1. La société anonyme d'économie mixte Société ardennaise d'amélioration du cadre de vie (ci-après " la société ARCAVI ") exerce une activité de gestion, de traitement et de transport de déchets au sein de huit établissements situés dans le département des Ardennes. A la suite de difficultés économiques, et notamment d'un sinistre survenu en 2022 dans le centre de tri de Charleville-Mézières, qui a conduit à devoir cesser l'exploitation de celui-ci pour une longue durée et à placer les vingt-et-un salariés concernés en position d'activité partielle, elle a sollicité le 3 juillet 2023 de la direction régionale de l'économie, de l'emploi, du travail et des solidarités (ci-après " la DREETS ") Grand Est l'homologation du document unilatéral portant plan de sauvegarde de l'emploi (ci-après " le document unilatéral ") et prévoyant la suppression d'un maximum de vingt emplois. Saisi par Mme C..., salariée de la société ARCAVI, et l'union départementale des syndicats Force Ouvrière des Ardennes, le tribunal administratif de Châlons-en-Champagne a annulé la décision du 6 juillet 2023 par un jugement n° 2301963 du 17 novembre 2023 dont la société ARCAVI et la ministre du travail, de la santé et des solidarités interjettent appel. Mme C... et l'union départementale des syndicats Force Ouvrière des Ardennes présentent par ailleurs des conclusions d'appel incident à l'encontre du jugement en tant qu'il a annulé la décision du 6 juillet 2023 au motif de l'insuffisance du plan de sauvegarde de l'emploi.

2. Les requêtes n° 24NC00087 et n° 24NC00103 sont dirigées contre le même jugement. Il y a lieu de les joindre pour statuer par un seul arrêt.

Sur la régularité du jugement attaqué :

3. En premier lieu, aux termes de l'article R. 611-1 du code de justice administrative : " La requête et les mémoires, ainsi que les pièces produites par les parties, sont déposés ou adressés au greffe. / La requête, le mémoire complémentaire annoncé dans la requête et le premier mémoire de chaque défendeur sont communiqués aux parties avec les pièces jointes dans les conditions prévues aux articles R. 611-2 à R. 611-6. / Les répliques, autres mémoires et pièces sont communiqués s'ils contiennent des éléments nouveaux ". Aux termes de l'article R. 613-2 du même code : " Si le président de la formation de jugement n'a pas pris une ordonnance de clôture, l'instruction est close trois jours francs avant la date de l'audience indiquée dans l'avis d'audience prévu à l'article R. 711-2. Cet avis le mentionne ".

4. La société ARCAVI a produit un second mémoire en défense, enregistré au greffe du tribunal administratif de Châlons-en-Champagne, le 23 octobre 2023, soit avant la clôture automatique de l'instruction intervenant trois jours francs avant l'audience qui s'est tenue le 27 octobre 2023. Dès lors que le tribunal a fait droit à la demande de Mme C... et l'union départementale des syndicats Force Ouvrière des Ardennes, l'absence de communication de ce mémoire du 23 octobre 2023 à Mme C... et à l'union départementale des syndicats Force Ouvrière des Ardennes n'a pu préjudicier aux droits des appelants.
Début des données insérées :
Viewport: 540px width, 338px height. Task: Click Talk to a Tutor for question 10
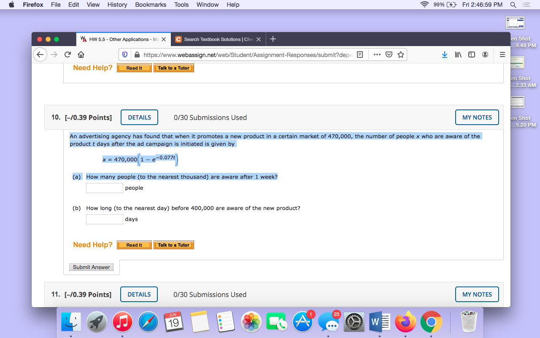click(173, 245)
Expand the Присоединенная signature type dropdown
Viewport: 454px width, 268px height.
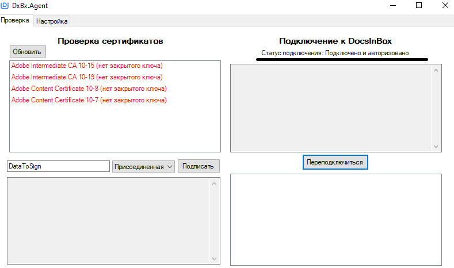point(143,166)
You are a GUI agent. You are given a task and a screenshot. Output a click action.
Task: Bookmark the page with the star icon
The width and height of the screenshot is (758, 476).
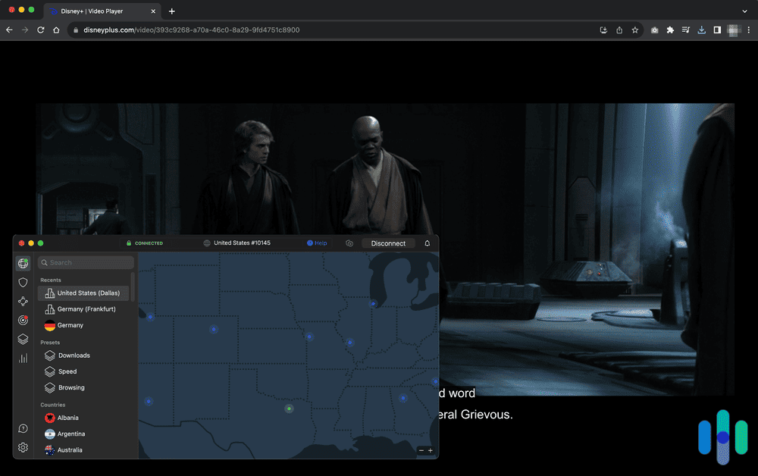pos(635,30)

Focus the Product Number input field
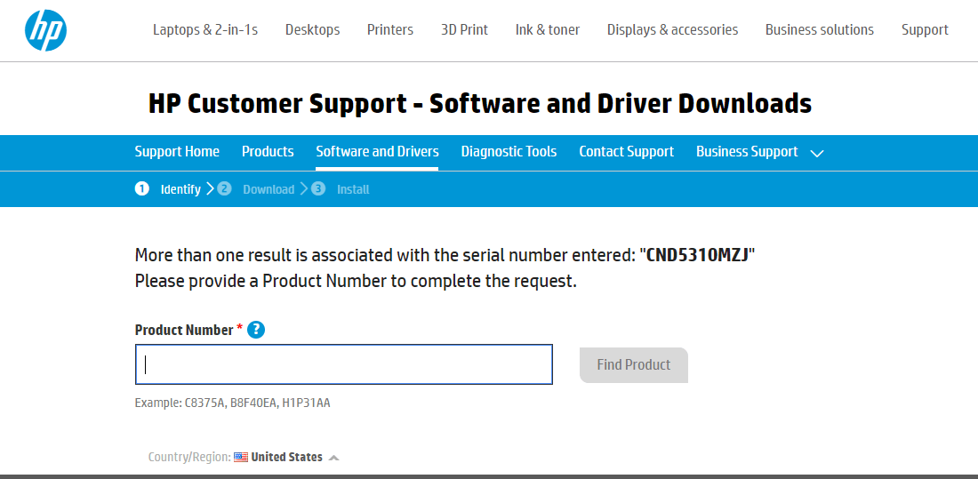(344, 364)
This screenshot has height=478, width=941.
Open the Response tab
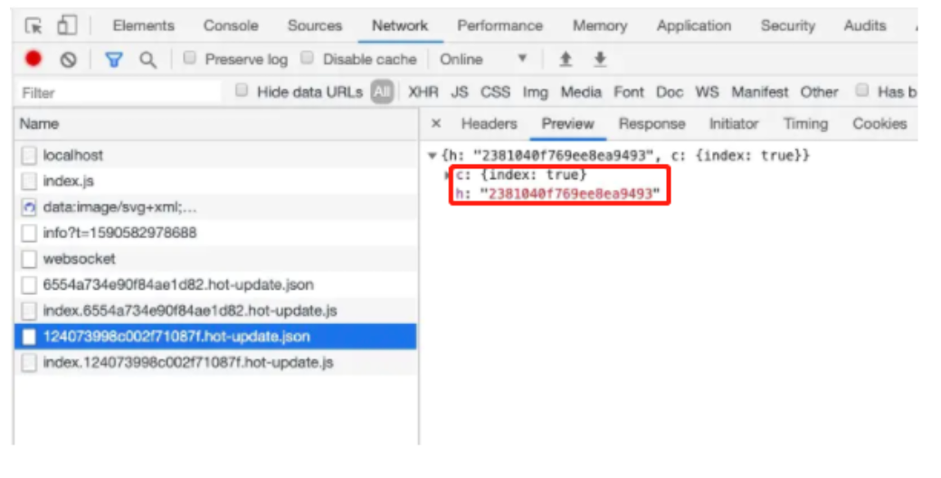coord(651,124)
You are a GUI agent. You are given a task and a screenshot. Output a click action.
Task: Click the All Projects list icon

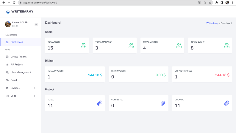[x=7, y=64]
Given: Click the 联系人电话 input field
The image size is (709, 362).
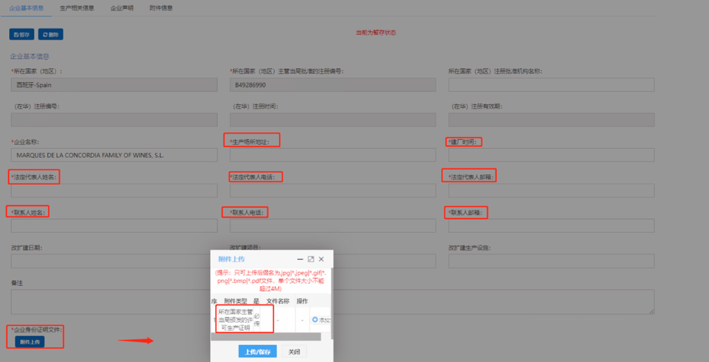Looking at the screenshot, I should [x=332, y=226].
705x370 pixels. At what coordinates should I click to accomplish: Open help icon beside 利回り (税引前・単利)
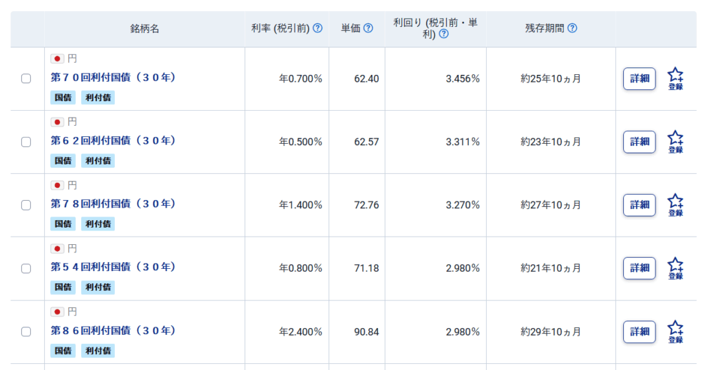click(443, 34)
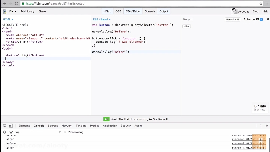Click the JS Bin logo icon
270x152 pixels.
click(5, 11)
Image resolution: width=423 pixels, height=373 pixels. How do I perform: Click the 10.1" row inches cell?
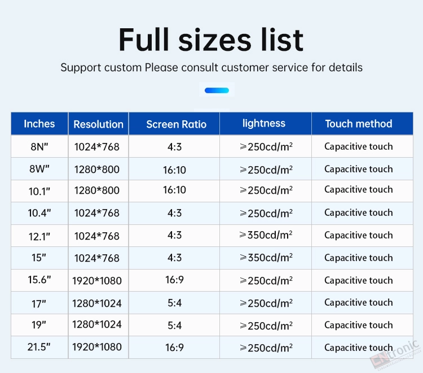(39, 191)
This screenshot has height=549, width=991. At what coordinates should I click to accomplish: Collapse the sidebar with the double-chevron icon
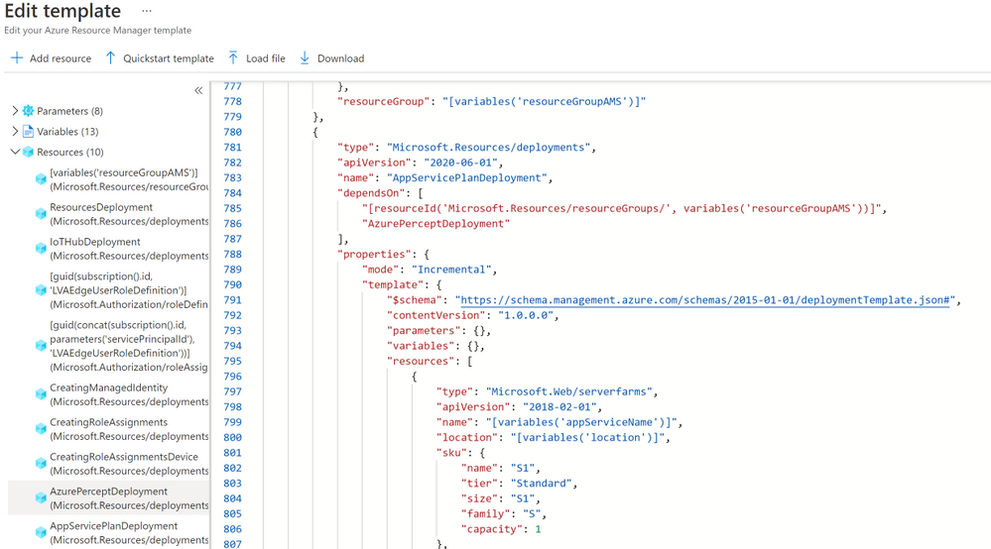pyautogui.click(x=198, y=90)
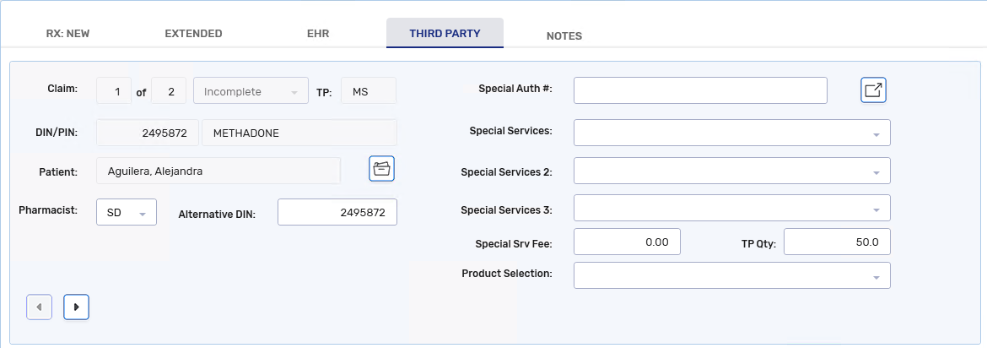Open the EXTENDED tab
The image size is (987, 348).
click(x=193, y=34)
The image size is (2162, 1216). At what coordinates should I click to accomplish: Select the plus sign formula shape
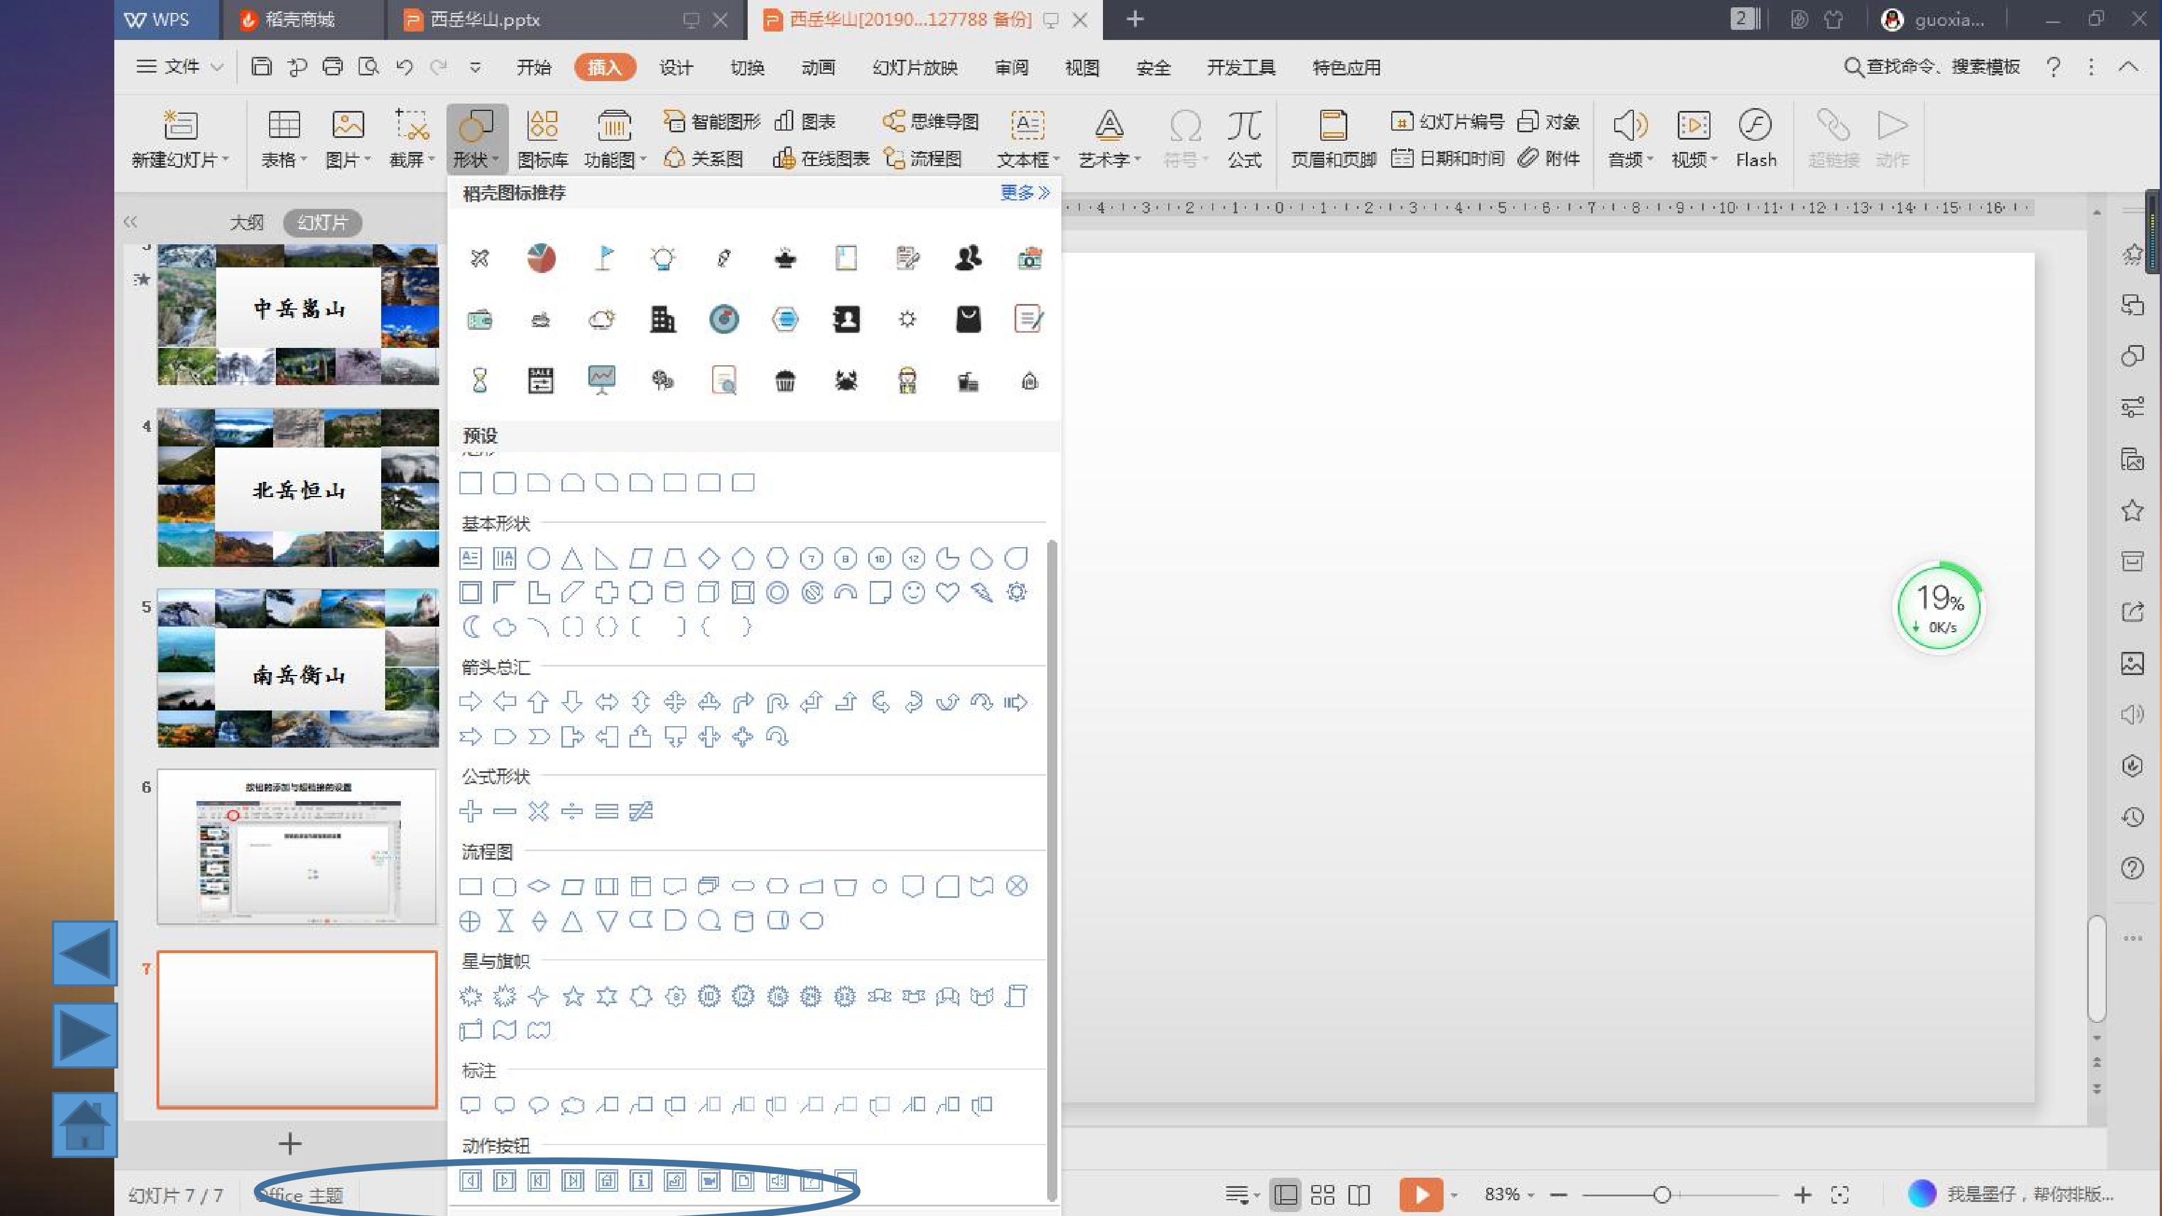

Par suite, et alors en tout état de cause qu'il n'est pas allégué que ce mémoire comportait des éléments nouveaux, la société ARCAVI n'est pas fondée à soutenir que le jugement serait entaché d'irrégularité.

5. En second lieu, la société ARCAVI soutient que Mme C... et l'union départementale des syndicats Force Ouvrière des Ardennes ont soulevé, à l'appui de leurs conclusions à fin d'annulation de la décision du 6 juillet 2023, des moyens tirés de l'irrégularité non du document unilatéral homologué par la décision contestée mais de l'irrégularité d'une version de travail de ce document. Elle se plaint également de ce que les premiers juges aient redirigés les moyens contre le document unilatéral effectivement homologué. Toutefois, la société ARCAVI n'établit pas par ses seules déclarations la matérialité de cette circonstance, qui au demeurant ne constituerait pas un exercice anormal de l'office du juge de l'excès de pouvoir saisi d'un recours contre la décision homologuant un plan de sauvegarde de l'emploi.

Sur la recevabilité de la demande de première instance :

6. En premier lieu, la circonstance que l'un des auteurs d'une requête collective ne justifie pas d'un intérêt à agir ou, s'agissant d'une personne morale, de la qualité pour agir de son représentant, ne fait pas obstacle à ce que les conclusions de cette requête soient jugées recevables. La demande de première instance a été présentée notamment par Mme A... C..., employée de la société ARCAVI directement concernée par le plan de sauvegarde de l'emploi et dont l'intérêt à agir n'est nullement contesté. Dès lors, la société ARCAVI n'est pas fondée à soutenir que la demande de première instance est irrecevable.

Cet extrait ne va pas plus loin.